# Task directions
Render the following lines as a JSON array of strings, with one string per line and blank lines omitted.

# Stored data

========================

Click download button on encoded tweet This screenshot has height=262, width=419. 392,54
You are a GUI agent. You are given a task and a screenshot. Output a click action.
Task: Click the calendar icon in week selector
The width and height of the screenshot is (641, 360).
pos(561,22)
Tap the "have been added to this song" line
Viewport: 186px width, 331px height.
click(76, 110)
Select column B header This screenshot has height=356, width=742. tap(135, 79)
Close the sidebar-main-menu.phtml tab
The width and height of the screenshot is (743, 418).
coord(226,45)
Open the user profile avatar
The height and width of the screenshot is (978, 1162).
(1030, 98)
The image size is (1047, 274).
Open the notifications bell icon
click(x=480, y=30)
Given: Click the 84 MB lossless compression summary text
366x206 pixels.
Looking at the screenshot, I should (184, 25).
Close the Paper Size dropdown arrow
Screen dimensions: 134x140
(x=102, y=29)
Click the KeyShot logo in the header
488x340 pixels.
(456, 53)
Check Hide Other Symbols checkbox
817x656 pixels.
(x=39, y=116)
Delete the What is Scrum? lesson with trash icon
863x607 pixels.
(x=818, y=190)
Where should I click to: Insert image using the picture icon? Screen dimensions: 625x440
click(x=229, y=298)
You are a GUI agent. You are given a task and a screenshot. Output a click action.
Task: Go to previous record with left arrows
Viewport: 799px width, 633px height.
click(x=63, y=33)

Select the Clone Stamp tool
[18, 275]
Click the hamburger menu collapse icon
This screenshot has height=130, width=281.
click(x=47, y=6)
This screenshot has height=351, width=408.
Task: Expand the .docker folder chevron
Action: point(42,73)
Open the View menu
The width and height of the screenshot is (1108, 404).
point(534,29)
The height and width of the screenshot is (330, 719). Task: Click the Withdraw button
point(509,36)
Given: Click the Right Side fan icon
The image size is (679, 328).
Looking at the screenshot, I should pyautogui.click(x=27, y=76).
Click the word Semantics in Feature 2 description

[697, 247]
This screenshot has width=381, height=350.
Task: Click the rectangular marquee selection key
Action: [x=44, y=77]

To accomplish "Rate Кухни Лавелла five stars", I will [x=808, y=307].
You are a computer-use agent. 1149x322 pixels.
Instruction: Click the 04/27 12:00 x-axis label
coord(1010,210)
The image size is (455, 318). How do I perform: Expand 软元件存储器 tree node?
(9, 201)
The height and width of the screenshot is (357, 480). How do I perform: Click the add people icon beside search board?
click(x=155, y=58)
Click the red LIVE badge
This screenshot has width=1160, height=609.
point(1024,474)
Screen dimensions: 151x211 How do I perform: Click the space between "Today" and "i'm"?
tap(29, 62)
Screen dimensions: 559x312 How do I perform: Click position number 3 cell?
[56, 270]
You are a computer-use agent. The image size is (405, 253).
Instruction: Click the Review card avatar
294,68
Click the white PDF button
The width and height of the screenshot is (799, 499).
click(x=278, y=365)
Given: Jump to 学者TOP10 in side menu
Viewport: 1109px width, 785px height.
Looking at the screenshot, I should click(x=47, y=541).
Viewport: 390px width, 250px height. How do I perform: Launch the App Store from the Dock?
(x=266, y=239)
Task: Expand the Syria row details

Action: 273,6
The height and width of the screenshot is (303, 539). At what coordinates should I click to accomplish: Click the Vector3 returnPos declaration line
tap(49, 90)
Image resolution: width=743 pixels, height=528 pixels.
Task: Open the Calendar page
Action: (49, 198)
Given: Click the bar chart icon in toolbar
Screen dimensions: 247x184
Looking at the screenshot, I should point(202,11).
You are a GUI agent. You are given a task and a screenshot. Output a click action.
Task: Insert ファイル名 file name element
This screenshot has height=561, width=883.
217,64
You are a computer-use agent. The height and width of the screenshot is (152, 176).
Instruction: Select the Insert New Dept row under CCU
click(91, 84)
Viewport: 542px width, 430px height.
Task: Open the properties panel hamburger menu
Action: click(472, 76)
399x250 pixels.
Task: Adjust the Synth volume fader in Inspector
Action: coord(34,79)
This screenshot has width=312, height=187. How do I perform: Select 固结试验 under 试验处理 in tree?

========================

# Exercise result
[
  "Click download button on encoded tweet This screenshot has height=262, width=419. 392,54",
  "You are a GUI agent. You are given a task and a screenshot. Output a click action.",
  "Task: Click the calendar icon in week selector",
  "The width and height of the screenshot is (641, 360).",
  "pos(561,22)",
  "Tap the \"have been added to this song\" line",
  "Viewport: 186px width, 331px height.",
  "click(76, 110)",
  "Select column B header This screenshot has height=356, width=742. tap(135, 79)",
  "Close the sidebar-main-menu.phtml tab",
  "The width and height of the screenshot is (743, 418).",
  "coord(226,45)",
  "Open the user profile avatar",
  "The height and width of the screenshot is (978, 1162).",
  "(1030, 98)",
  "The image size is (1047, 274).",
  "Open the notifications bell icon",
  "click(x=480, y=30)",
  "Given: Click the 84 MB lossless compression summary text",
  "366x206 pixels.",
  "Looking at the screenshot, I should (184, 25).",
  "Close the Paper Size dropdown arrow",
  "Screen dimensions: 134x140",
  "(x=102, y=29)",
  "Click the KeyShot logo in the header",
  "488x340 pixels.",
  "(456, 53)",
  "Check Hide Other Symbols checkbox",
  "817x656 pixels.",
  "(x=39, y=116)",
  "Delete the What is Scrum? lesson with trash icon",
  "863x607 pixels.",
  "(x=818, y=190)",
  "Where should I click to: Insert image using the picture icon? Screen dimensions: 625x440",
  "click(x=229, y=298)",
  "You are a GUI agent. You are given a task and a screenshot. Output a click action.",
  "Task: Go to previous record with left arrows",
  "Viewport: 799px width, 633px height.",
  "click(x=63, y=33)",
  "Select the Clone Stamp tool",
  "[18, 275]",
  "Click the hamburger menu collapse icon",
  "This screenshot has height=130, width=281.",
  "click(x=47, y=6)",
  "This screenshot has height=351, width=408.",
  "Task: Expand the .docker folder chevron",
  "Action: point(42,73)",
  "Open the View menu",
  "The width and height of the screenshot is (1108, 404).",
  "point(534,29)",
  "The height and width of the screenshot is (330, 719). Task: Click the Withdraw button",
  "point(509,36)",
  "Given: Click the Right Side fan icon",
  "The image size is (679, 328).",
  "Looking at the screenshot, I should pyautogui.click(x=27, y=76).",
  "Click the word Semantics in Feature 2 description",
  "[697, 247]",
  "This screenshot has width=381, height=350.",
  "Task: Click the rectangular marquee selection key",
  "Action: [x=44, y=77]",
  "To accomplish \"Rate Кухни Лавелла five stars\", I will [x=808, y=307].",
  "You are a computer-use agent. 1149x322 pixels.",
  "Instruction: Click the 04/27 12:00 x-axis label",
  "coord(1010,210)",
  "The image size is (455, 318). How do I perform: Expand 软元件存储器 tree node?",
  "(9, 201)",
  "The height and width of the screenshot is (357, 480). How do I perform: Click the add people icon beside search board?",
  "click(x=155, y=58)",
  "Click the red LIVE badge",
  "This screenshot has width=1160, height=609.",
  "point(1024,474)",
  "Screen dimensions: 151x211 How do I perform: Click the space between \"Today\" and \"i'm\"?",
  "tap(29, 62)",
  "Screen dimensions: 559x312 How do I perform: Click position number 3 cell?",
  "[56, 270]",
  "You are a computer-use agent. The image size is (405, 253).",
  "Instruction: Click the Review card avatar",
  "294,68",
  "Click the white PDF button",
  "The width and height of the screenshot is (799, 499).",
  "click(x=278, y=365)",
  "Given: Jump to 学者TOP10 in side menu",
  "Viewport: 1109px width, 785px height.",
  "Looking at the screenshot, I should click(x=47, y=541).",
  "Viewport: 390px width, 250px height. How do I perform: Launch the App Store from the Dock?",
  "(x=266, y=239)",
  "Task: Expand the Syria row details",
  "Action: 273,6",
  "The height and width of the screenshot is (303, 539). At what coordinates should I click to accomplish: Click the Vector3 returnPos declaration line",
  "tap(49, 90)",
  "Image resolution: width=743 pixels, height=528 pixels.",
  "Task: Open the Calendar page",
  "Action: (49, 198)",
  "Given: Click the bar chart icon in toolbar",
  "Screen dimensions: 247x184",
  "Looking at the screenshot, I should point(202,11).",
  "You are a GUI agent. You are given a task and a screenshot. Output a click action.",
  "Task: Insert ファイル名 file name element",
  "This screenshot has height=561, width=883.",
  "217,64",
  "You are a computer-use agent. The height and width of the screenshot is (152, 176).",
  "Instruction: Select the Insert New Dept row under CCU",
  "click(91, 84)",
  "Viewport: 542px width, 430px height.",
  "Task: Open the properties panel hamburger menu",
  "Action: click(472, 76)",
  "399x250 pixels.",
  "Task: Adjust the Synth volume fader in Inspector",
  "Action: coord(34,79)",
  "This screenshot has width=312, height=187. How do I perform: Select 固结试验 under 试验处理 in tree?"
]